On March 26, 2020, Plaintiff filed a First Amended Complaint ("FAC"), alleging the following five causes of action: (1) hostile work environment-supervisor, against all Defendants; (2) retaliation, against all Defendants; (3) wrongful termination, against all Defendants; (4) negligence, against all Defendants; and (5) intentional infliction of emotional distress, against all Defendants. (ECF No. 3 at 7-16.) On April 21, 2020, Defendants filed a Motion to Dismiss the FAC, which Chief Judge Larry Alan Burns granted in part on July 1, 2020. (See ECF Nos. 4 & 12.) Judge Burns dismissed the following claims with prejudice: (1) hostile work environment, against Defendants Albright and Dietlin; (2) retaliation, against Defendants Albright and Dietlin; (3) wrongful termination, against Defendants Albright and Dietlin; (4) negligence, against all Defendants; and (5) intentional infliction of emotional distress, against Defendants Dietlin and Tri City. (ECF No. 12.)

On July 14, 2020, Plaintiff filed a Second Amended Complaint ("SAC"), which is the operative pleading in this action. (ECF No. 15.) The SAC asserts the following causes of action: (1) hostile work environment-supervisor, against Defendant Tri City; (2) retaliation, against Defendant Tri City; (3) wrongful termination, against Defendant Tri City; and (4) intentional infliction of emotional distress, against Defendant Albright. (Id.) Defendants filed an Answer to Plaintiff's SAC on July 28, 2020. (ECF No. 18.) On September 9, 2020, the Court conducted an Early Neutral Evaluation Conference ("ENE"). (See ECF No. 23.) On October 8, 2020, the parties consented to "have a United States magistrate judge conduct all proceedings in this case including trial, the entry of final judgement, and all post-trial proceedings," and the case was reassigned to Magistrate Judge Berg. (ECF No. 33.)

On September 22, 2020, Plaintiff filed the instant Motion, (ECF No. 26), which he supplemented on September 24, 2020, and October 12, 2020, (ECF Nos. 28 & 35).
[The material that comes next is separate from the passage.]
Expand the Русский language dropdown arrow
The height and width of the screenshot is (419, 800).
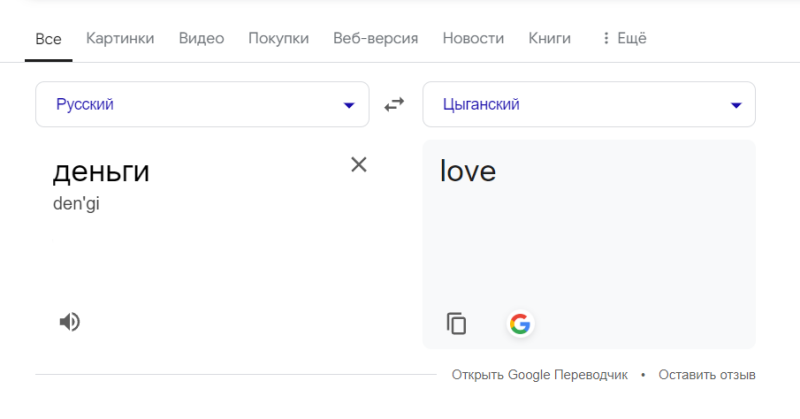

Plaintiff seeks leave to file a Third Amended Compliant ("TAC") adding a new cause of action for disability discrimination against Defendant Tri City. (See ECF Nos. 26, 28, 35.)

The Court notes that when Plaintiff initially filed the Motion, he also included a negligence claim in his proposed TAC. (ECF No. 26-4 at 17-18.) The negligence claim, however, was dismissed with prejudice on July 1, 2020. (See ECF No. 12 at 2.) Plaintiff subsequently clarified that he incorrectly included the negligence claim in his proposed TAC, and removed the negligence claim from his proposed TAC. (See ECF No. 35; ECF No. 38 at 5.) Accordingly, the Court will not address the negligence claim in this Order.

II. LEGAL STANDARD

Federal Rule of Civil Procedure 15(a)(2) provides that "a party may amend its pleading only with the opposing party's written consent or the court's leave[,]" and such leave shall be "freely give[n] . . . when justice so requires." Fed. R. Civ. P. 15(a)(2). While the rule is construed with "extreme liberality," Roth v. Garcia Marquez, 942 F.2d 617, 628 (9th Cir. 1991), leave to amend "is not to be granted automatically." Owens v. Kaiser Found. Health Plan, Inc., 244 F.3d 708, 712 (9th Cir. 2001). The decision whether to grant leave to amend remains within the discretion of the district court. Leadsinger, Inc. v. BMG Music Publ'g, 512 F.3d 522, 532 (9th Cir. 2008). The district court "may deny leave to amend due to 'undue delay, bad faith or dilatory motive on the part of the movant, repeated failure to cure deficiencies by amendments previously allowed, undue prejudice to the opposing party by virtue of allowance of the amendment, [and] futility of amendment.'" Id. (quoting Foman v. Davis, 371 U.S. 178, 182 (1962)); Brown v. Stored Value Cards, Inc., 953 F.3d 567, 574 (9th Cir. 2020) (citing Foman, 371 U.S. at 182).

III. DISCUSSION

Plaintiff seeks to file a TAC adding a new claim for disability discrimination against Defendant Tri City. (See ECF Nos. 26, 28, 35.) Plaintiff contends that the claim is timely because his counsel first learned during the September 9, 2020 ENE that Plaintiff's original pro se EEOC complaint made a charge of disability discrimination against Defendant Tri City. (See ECF No. 26-1 at 2, 6.) Plaintiff further argues that the proposed claim relates back "to the prior complaint because both are based on the identical set of fact allegations and . . . Defendants have not been deprived of notice of the [disability discrimination] claim." (Id. at 2, 8; see also id. at 7.) Plaintiff also maintains that the Court should grant his Motion, because he filed the Motion before the Court's deadline to amend pleadings set in the Case Management Order. (Id. at 6.)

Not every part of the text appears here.